- **DIRECTIONS**
Would you copy each line of the data below that has "agent"?

Stored dataset items
::::
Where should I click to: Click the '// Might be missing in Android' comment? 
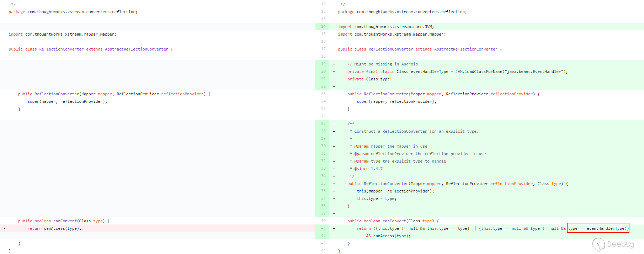pos(382,64)
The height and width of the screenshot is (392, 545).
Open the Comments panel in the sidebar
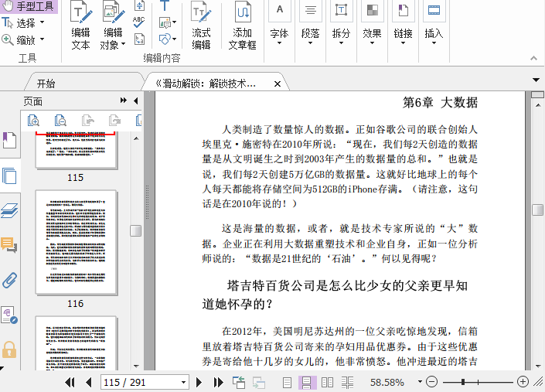click(x=9, y=245)
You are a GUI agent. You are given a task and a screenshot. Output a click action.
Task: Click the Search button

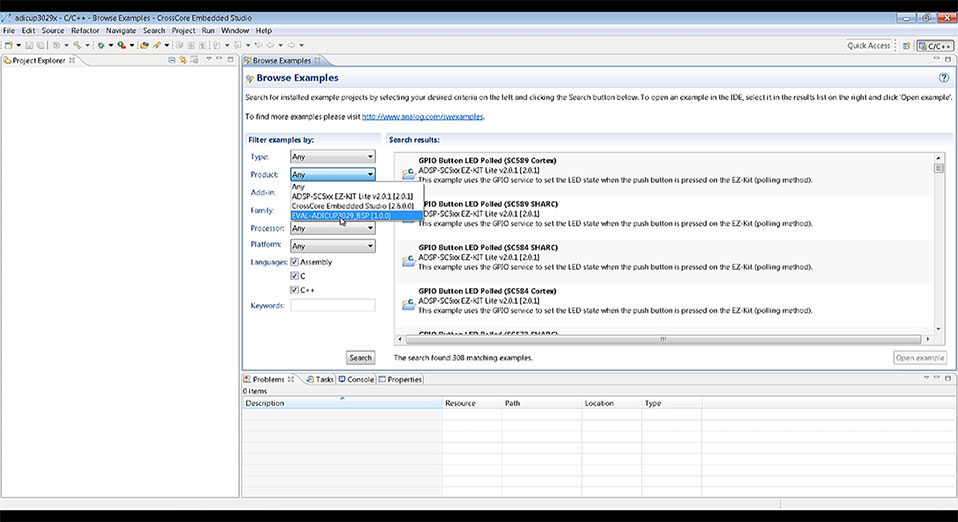point(360,358)
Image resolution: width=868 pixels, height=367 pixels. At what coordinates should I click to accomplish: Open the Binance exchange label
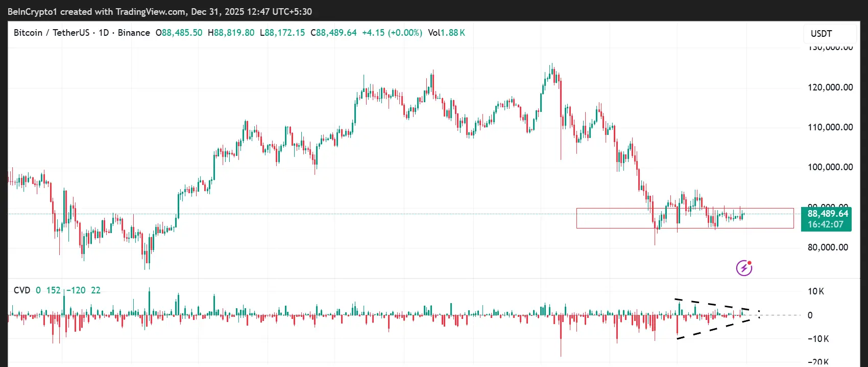click(134, 32)
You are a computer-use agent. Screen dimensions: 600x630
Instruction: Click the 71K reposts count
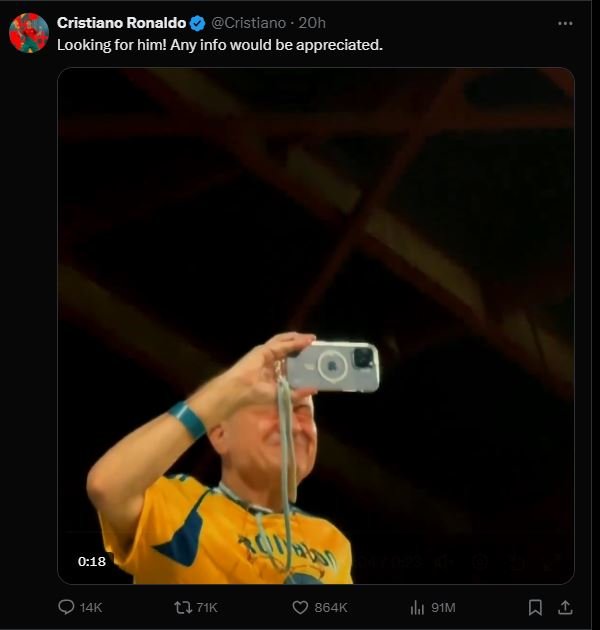point(208,607)
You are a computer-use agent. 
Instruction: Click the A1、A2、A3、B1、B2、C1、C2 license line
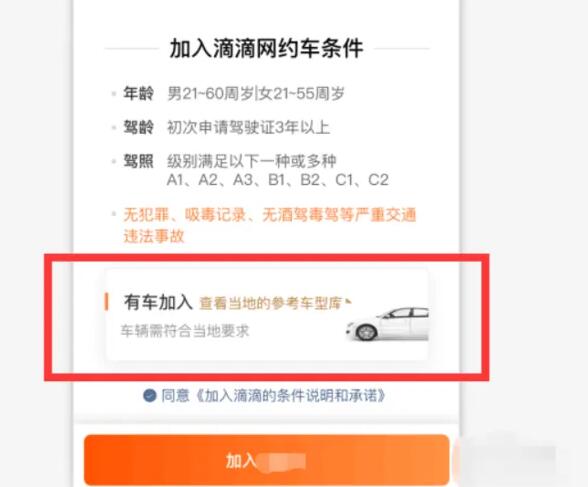point(278,180)
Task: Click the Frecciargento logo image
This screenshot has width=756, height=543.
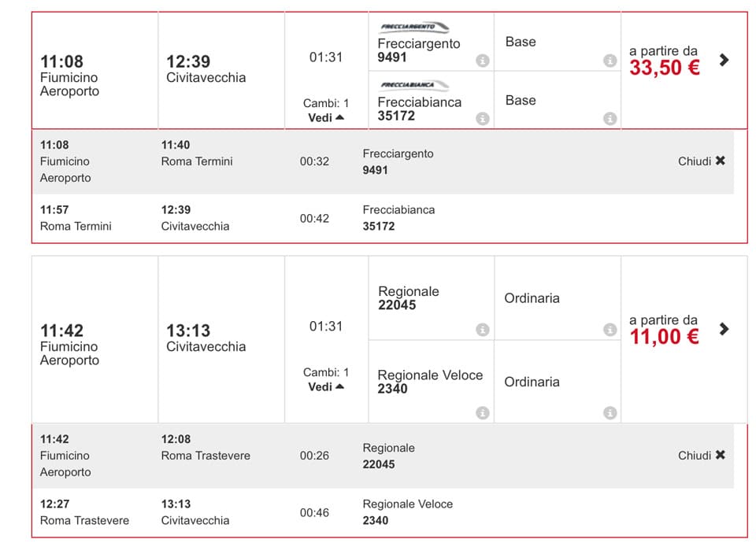Action: click(x=413, y=27)
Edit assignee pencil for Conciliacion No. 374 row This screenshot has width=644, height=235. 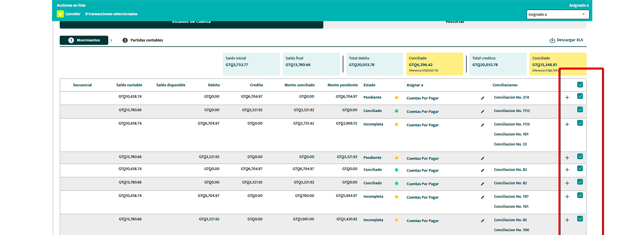482,98
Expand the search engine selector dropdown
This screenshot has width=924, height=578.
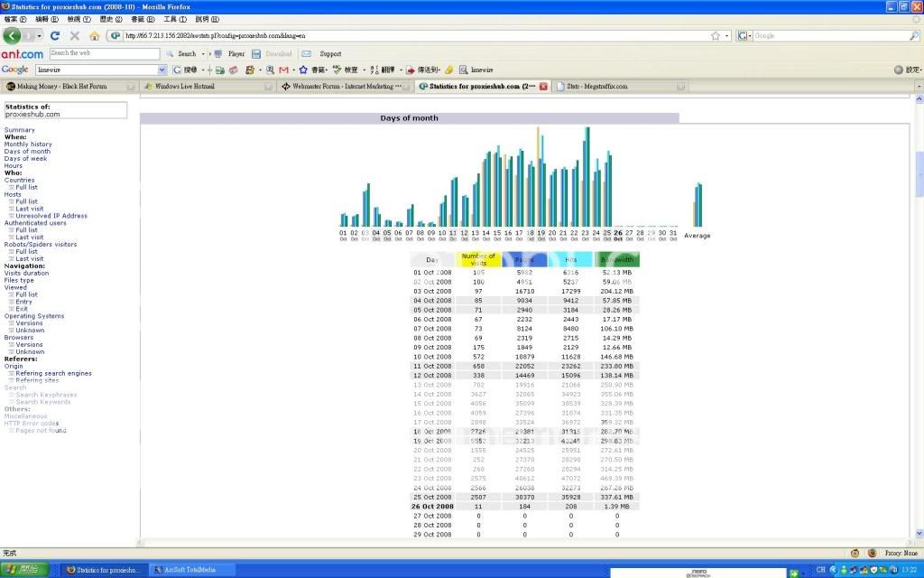pyautogui.click(x=747, y=36)
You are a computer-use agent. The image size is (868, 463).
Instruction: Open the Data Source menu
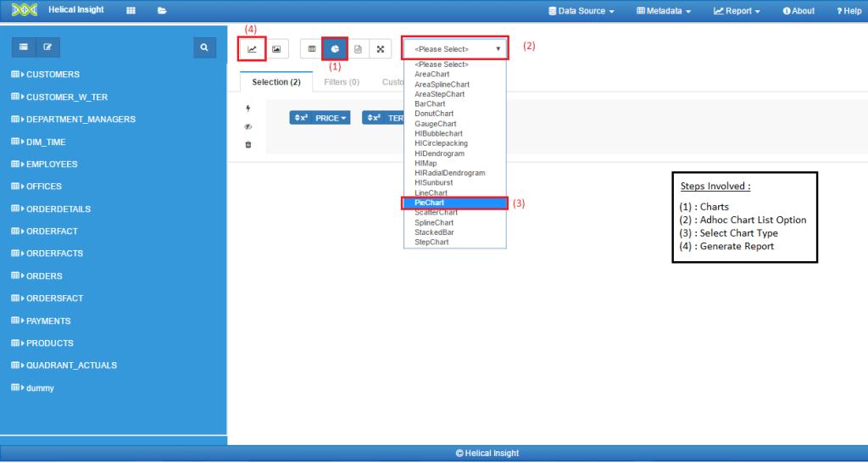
::::
- **TASK RESPONSE**
You are a GUI agent. You are given a task and a screenshot. Output a click action.
You are a computer-use agent. Screen dimensions: 600x630
You are a computer-use agent. 
You are a computer-use agent. The image size is (868, 463).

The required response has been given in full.